5.1.6 Poorly Differentiated and Undifferentiated Thyroid Carcinomas
The prognosis in these forms of carcinomas drops dramatically in comparison to the well-differentiated forms, both forms being almost always lethal. Fortunately their incidence is low, as compared to well-differentiated carcinomas. Poorly differentiated carcinomas are also named “insular carcinomas,” while “anaplastic carcinomas” describe undifferentiated carcinomas. It is not clear if these forms arise “de novo” or if they originate from well-differentiated carcinomas, both theories being probably valid. Additional genetic and epigenetic alterations are required for the progression to less differentiated forms. Histologically, insular carcinomas are characterized by a solid, trabecular, or insular (hence the name) architecture. Essential to pose the correct diagnosis are the presence of necrosis and a high mitotic activity.

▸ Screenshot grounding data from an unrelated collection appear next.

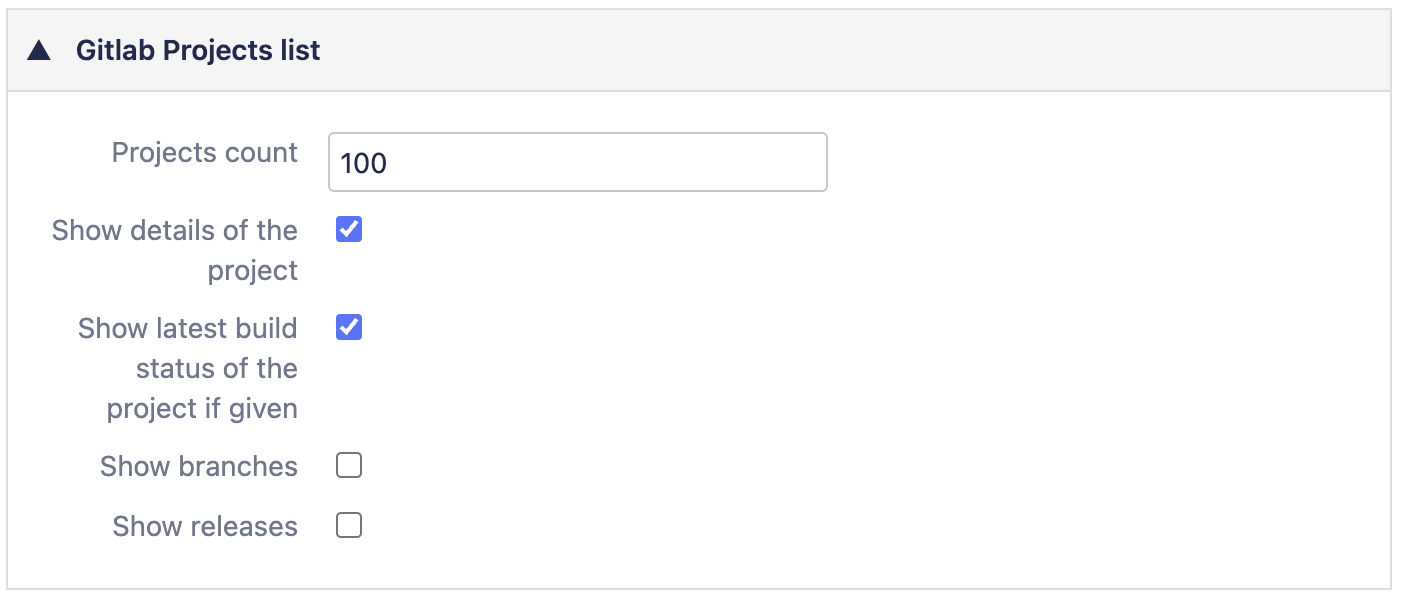1402x598 pixels.
Task: Collapse the Gitlab Projects list section triangle
Action: pos(39,51)
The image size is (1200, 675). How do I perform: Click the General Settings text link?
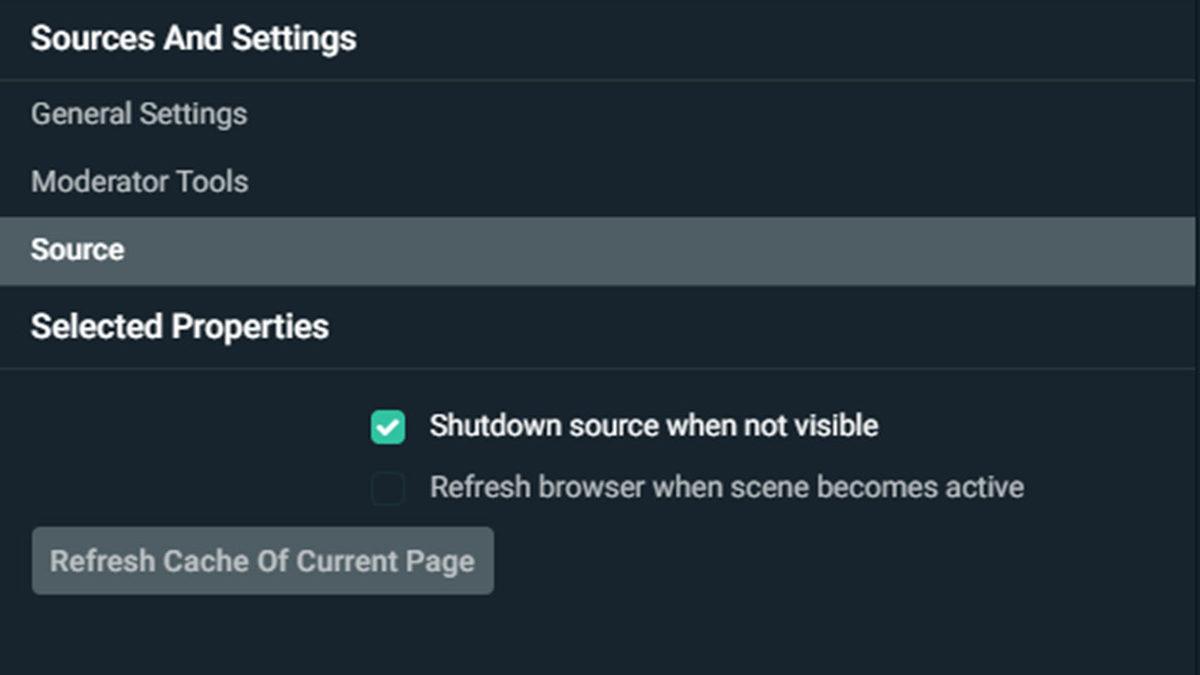coord(139,114)
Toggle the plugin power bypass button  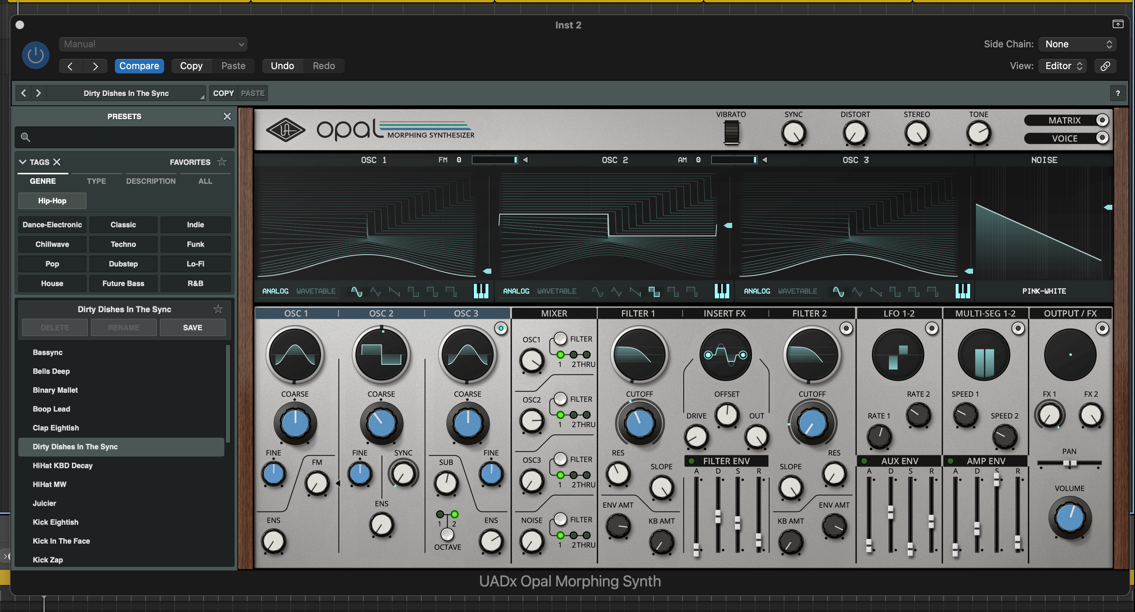click(x=35, y=55)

Anaplastic carcinomas (Fig. 5.5) show no reliable histological features to recognize them as primary cancers of the thyroid gland and thus open a differential diagnosis with locoregional or metastatic cancer: tumor is largely necrotic and cells are highly atypical with monstrous features, sometimes evoking high-grade sarcomas. Expression of basic epithelial cell differentiation markers such as cytokeratins as well as thyroid-specific markers is often lost in anaplastic carcinomas [3, 4].